Task to carry out:
Below is a listing. Quote from it, exactly, the lines from the one containing "The image size is (960, 520)." down to the one containing "Task: Click the orange 新增 add button", both ends included, and nothing else.

Data to examine:
[Start of section]
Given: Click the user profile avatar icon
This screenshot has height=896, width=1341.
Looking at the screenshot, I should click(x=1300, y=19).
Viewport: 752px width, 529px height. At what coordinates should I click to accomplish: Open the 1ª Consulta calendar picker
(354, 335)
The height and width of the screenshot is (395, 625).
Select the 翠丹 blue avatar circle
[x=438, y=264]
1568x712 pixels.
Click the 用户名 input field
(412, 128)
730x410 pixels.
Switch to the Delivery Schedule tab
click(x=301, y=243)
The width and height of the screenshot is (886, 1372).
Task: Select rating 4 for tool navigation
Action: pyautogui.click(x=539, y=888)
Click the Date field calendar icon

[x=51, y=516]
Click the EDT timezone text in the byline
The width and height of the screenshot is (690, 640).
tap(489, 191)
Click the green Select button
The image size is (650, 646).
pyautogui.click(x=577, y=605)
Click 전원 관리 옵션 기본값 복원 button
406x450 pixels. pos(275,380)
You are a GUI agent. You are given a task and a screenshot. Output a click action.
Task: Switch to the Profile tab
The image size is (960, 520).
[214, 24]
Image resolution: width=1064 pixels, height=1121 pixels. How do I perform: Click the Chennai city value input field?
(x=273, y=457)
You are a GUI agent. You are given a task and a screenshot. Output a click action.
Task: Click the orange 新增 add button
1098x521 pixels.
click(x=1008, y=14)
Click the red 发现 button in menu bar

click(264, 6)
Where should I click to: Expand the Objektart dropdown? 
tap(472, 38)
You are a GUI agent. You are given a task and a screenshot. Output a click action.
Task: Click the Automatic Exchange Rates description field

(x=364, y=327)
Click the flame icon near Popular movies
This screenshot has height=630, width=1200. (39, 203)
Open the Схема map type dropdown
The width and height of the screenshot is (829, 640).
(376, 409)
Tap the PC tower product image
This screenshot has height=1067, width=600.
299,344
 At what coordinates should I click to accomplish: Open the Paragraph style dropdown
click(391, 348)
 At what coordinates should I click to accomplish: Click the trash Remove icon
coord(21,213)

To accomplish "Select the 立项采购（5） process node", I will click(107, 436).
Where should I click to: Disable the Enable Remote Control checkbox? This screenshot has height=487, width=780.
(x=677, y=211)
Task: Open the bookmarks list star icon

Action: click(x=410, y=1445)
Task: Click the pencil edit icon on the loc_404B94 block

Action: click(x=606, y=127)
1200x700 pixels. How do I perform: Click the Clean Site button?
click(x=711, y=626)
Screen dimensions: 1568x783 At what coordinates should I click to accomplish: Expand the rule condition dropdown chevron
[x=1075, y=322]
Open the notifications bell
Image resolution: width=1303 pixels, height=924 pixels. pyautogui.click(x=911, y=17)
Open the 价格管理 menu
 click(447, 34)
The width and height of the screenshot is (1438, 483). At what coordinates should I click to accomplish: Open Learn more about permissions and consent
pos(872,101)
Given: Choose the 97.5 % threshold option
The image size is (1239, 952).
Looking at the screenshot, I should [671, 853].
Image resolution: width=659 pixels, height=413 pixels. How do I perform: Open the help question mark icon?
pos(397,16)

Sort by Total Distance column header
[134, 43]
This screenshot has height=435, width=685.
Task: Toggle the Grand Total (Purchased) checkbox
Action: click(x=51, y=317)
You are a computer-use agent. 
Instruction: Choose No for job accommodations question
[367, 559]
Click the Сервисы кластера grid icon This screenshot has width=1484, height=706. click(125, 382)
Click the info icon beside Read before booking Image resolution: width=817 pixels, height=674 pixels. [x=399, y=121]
[End of section]
Written answer:
The image size is (960, 520).
[214, 24]
Image resolution: width=1064 pixels, height=1121 pixels. How do I perform: Click the Chennai city value input field?
(x=273, y=457)
You are a GUI agent. You are given a task and a screenshot. Output a click action.
Task: Click the orange 新增 add button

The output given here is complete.